The hills and valleys in the vicinity of Whaley and Chapel-en-le-Frith are
equally delightful. Macclesfield has one matter of attraction--its important
silk manufactories. In other respects it is externally perfectly
uninteresting. The Earl of Chester, son of Henry III., made Macclesfield a
free borough, consisting of a hundred and twenty burgesses, and various
privileges were conferred by Edward III., Richard II., Edward IV., Elizabeth,
and Charles II.
One of the churches, St. Michael's, was founded by Eleanor, Queen of Edward
I., in 1278. It has been partly rebuilt, but there are two chapels, one the
property of the Marquis of Cholmondeley, which was built by Thomas Savage,
Archbishop of York, whose heart was buried there in 1508. The other belongs
to the Leghs of Lyme. A brass plate shows that the estate of Lyme was
bestowed upon an ancestor for recovering a standard at the battle of Cressy.
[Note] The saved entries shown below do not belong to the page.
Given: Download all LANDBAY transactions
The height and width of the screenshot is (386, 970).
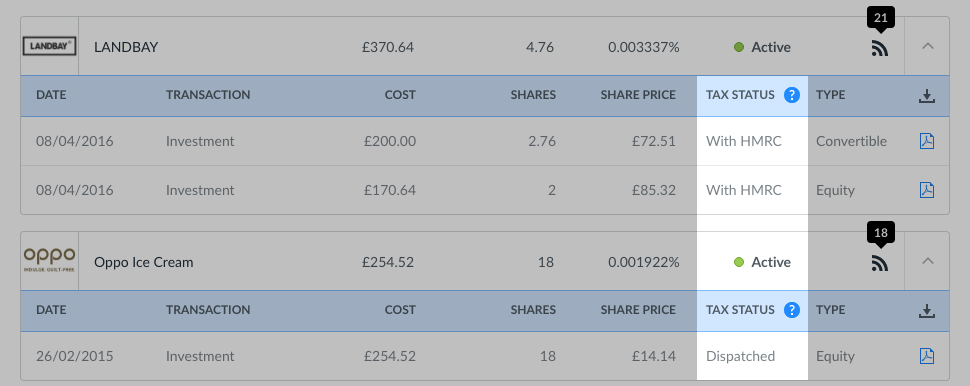Looking at the screenshot, I should [x=927, y=96].
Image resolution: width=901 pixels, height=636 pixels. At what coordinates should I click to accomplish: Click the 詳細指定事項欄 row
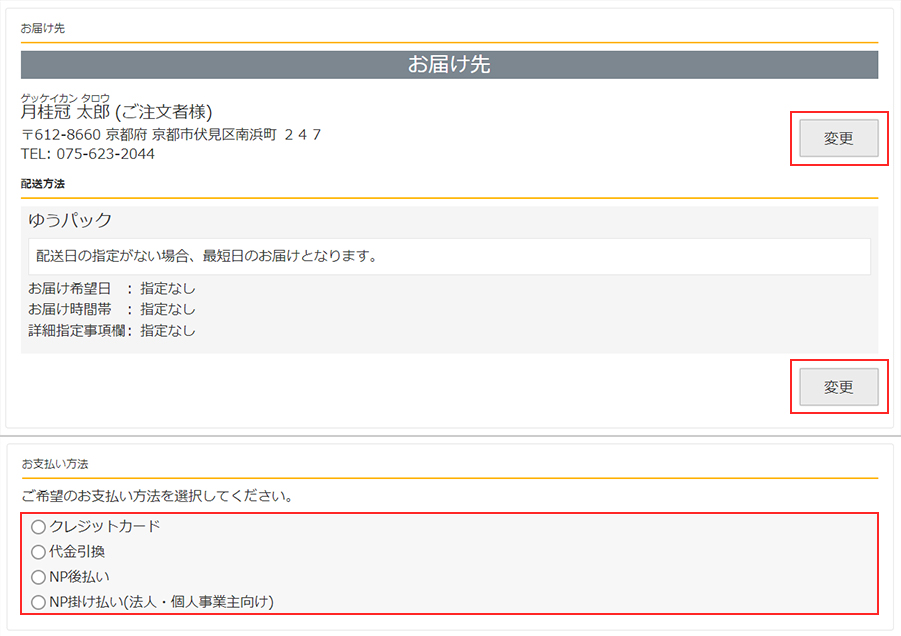pyautogui.click(x=112, y=330)
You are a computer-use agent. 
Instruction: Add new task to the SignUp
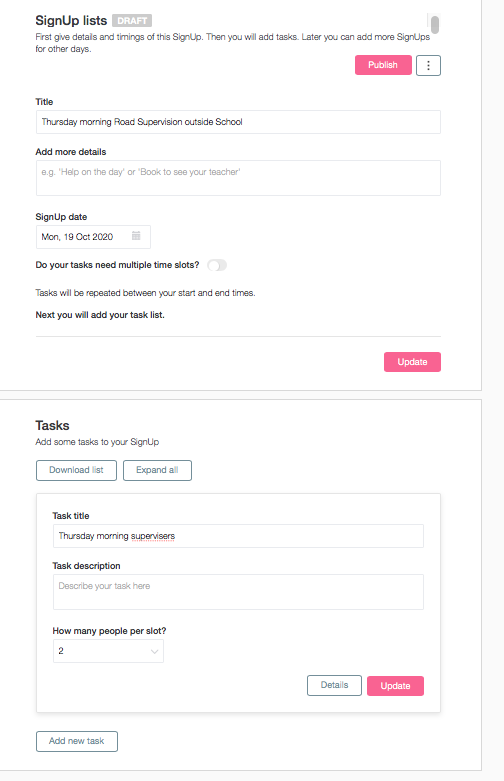(77, 741)
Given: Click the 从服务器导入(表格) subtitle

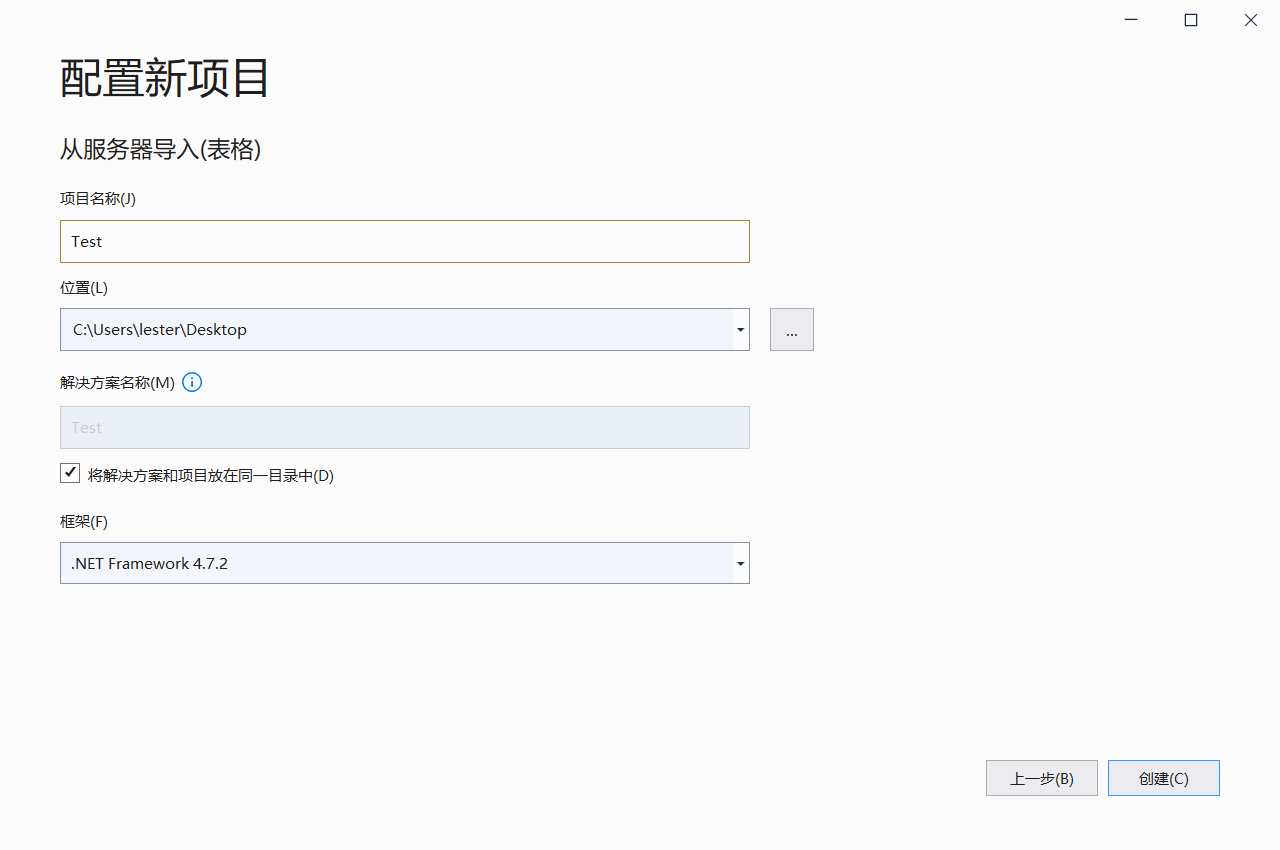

He was afterwards beheaded at Chester as a supporter of Richard II. Another
ancestor, Sir Piers Legh, fell fighting at the battle of Agincourt. We do
not know what manner of men the Leghs of Lyme of the present generation are,
but certainly pride is pardonable in a family with an ancestry which took
part in deeds not only recorded by history, but immortalized by Shakspeare.